Ainda tenho um pouco do antigo, mas está muito curtido.

Te gosto de montão, minha amiga, e foi muito bom te conhecer pessoalmente também.

Agora aguardo a tua visita e da Lu... A erva já está "coarando" em cima do zinco...

Beijo grande...

Quasímodo disse...

Fá, camaradinha...

Existem muitas histórias que a História não conta, ou conta pela metade. Pois são contadas pelos vencedores.

Aos poucos vamos "pinicando" na ferida, trazendo-as à luz, arrancando a casca, fazendo sangrar.

Venha sempre, querida amiga, sem timidez, pois sei que compartilhamos dessa mesma ânsia de não aceitar o prato pronto.
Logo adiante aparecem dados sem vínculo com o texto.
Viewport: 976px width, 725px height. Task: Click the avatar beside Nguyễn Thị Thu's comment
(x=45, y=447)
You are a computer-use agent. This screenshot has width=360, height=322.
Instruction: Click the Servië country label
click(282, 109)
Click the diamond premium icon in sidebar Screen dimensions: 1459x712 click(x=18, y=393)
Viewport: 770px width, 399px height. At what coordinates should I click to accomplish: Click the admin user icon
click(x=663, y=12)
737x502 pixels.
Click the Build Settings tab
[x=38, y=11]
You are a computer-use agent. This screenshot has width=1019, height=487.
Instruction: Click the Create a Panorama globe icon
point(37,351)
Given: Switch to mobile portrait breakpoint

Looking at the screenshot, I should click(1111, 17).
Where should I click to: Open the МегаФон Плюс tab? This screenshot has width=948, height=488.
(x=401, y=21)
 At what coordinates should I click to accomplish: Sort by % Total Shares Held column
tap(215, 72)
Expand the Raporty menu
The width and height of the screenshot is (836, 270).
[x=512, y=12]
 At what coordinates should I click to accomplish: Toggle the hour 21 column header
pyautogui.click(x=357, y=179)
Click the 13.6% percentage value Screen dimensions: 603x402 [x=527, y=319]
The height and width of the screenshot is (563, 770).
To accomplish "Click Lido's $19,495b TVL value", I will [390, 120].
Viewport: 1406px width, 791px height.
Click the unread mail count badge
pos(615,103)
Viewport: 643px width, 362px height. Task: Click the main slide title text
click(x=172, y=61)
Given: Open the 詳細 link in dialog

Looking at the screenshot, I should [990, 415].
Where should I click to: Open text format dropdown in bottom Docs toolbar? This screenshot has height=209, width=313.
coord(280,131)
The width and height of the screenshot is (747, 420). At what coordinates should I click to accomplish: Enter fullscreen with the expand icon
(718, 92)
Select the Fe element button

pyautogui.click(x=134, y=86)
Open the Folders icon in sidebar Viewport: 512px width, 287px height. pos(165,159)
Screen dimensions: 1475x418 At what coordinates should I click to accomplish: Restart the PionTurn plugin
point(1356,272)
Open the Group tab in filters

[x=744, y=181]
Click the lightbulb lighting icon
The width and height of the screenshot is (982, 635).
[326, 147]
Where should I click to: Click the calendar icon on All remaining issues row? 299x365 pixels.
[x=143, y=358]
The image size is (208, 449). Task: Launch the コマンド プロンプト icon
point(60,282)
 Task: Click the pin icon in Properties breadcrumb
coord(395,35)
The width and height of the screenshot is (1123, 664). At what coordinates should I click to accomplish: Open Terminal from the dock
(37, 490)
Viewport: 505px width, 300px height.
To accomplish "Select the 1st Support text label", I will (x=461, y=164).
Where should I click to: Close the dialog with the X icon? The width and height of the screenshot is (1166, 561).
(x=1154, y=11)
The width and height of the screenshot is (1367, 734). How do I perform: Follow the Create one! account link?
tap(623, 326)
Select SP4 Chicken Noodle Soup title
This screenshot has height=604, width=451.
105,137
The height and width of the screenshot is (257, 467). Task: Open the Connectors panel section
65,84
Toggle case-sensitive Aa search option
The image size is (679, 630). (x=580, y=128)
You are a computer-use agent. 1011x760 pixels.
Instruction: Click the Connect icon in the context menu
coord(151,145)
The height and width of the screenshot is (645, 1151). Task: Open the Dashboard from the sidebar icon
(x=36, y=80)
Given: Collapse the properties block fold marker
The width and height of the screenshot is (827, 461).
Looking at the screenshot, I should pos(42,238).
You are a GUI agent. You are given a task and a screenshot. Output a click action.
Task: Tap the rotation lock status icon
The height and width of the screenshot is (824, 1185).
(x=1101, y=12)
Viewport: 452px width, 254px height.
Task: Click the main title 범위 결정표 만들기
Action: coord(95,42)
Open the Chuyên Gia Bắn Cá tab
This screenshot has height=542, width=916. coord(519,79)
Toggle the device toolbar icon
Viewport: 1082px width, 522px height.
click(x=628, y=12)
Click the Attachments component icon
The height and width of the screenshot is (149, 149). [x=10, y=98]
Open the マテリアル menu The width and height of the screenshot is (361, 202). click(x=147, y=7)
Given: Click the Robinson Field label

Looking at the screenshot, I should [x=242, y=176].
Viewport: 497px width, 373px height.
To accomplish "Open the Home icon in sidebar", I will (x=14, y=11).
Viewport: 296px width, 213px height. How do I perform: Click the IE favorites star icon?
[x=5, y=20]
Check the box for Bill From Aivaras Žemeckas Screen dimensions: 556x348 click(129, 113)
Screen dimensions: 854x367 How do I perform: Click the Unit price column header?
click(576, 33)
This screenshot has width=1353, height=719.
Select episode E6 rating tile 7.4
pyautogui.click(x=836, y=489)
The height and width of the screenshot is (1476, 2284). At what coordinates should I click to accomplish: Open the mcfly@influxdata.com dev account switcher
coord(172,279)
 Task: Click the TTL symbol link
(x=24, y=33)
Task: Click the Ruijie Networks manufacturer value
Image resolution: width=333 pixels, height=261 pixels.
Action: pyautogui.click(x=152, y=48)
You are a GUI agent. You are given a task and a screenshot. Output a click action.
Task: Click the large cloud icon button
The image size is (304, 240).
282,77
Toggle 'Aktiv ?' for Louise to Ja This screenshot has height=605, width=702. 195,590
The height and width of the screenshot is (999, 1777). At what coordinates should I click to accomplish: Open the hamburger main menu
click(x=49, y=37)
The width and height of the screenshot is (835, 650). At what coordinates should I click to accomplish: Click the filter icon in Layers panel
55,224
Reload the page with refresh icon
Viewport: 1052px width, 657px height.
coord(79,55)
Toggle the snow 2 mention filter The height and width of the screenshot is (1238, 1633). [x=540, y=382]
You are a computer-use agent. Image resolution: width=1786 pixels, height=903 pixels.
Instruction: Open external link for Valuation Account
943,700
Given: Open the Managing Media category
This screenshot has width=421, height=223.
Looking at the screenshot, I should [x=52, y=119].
Beijo verde (e azul, branco e preto)... Não deu, né?... Eu torci.

José Leite disse...

Bom Natal!

Quasímodo disse...

Obrigado, amigo de além mar... Retribuo com um abraço fraterno.

Gilead Maurício disse...

Olá.
Tu falas, em teu artigo, que o terceiro monje - José Maria - foi um desertor do exército e tinha antecedentes criminais. Podes me informar qual a fonte em que fizestes a pesquisa?

Valeu pelo artigo.
Fico no aguardo.

Quasímodo disse...

Amigo Gilead;

Há mais de uma fonte que cita esse fato. Especialmente, dentre as que me embasei para extrair esses textos foi o Professor Ivo Pitz, cujo blog está abaixo da matéria, e que reproduzo aqui: http://www.ivopitz.pro.br/?arquivo=texcontestado

Se é verídico ou não é de se questionar, pois com toda a certeza haveria o interesse por parte das autoridades de Palmas em denegrir a imagem dos revoltosos e de seu líder.

Grato pela visita.

Abraço.

E ela disse...

1912-2012 = 100 anos de da Guerra Santa do Contestado. Aos amigos Paranaenses e Catarinenses o abraço gentil. Faz parte da nossa vida, da nossa historia. Certos, errados? Santos ou Infames? Opressores ou vitimas? Gente.. apenas gente que queria um pouco de terra e na sua inocencia de ser foram dominados por mentes insanas que os conduziram a atos de tirania pela sobrevivencia. Está em nós! É parte de nossa história.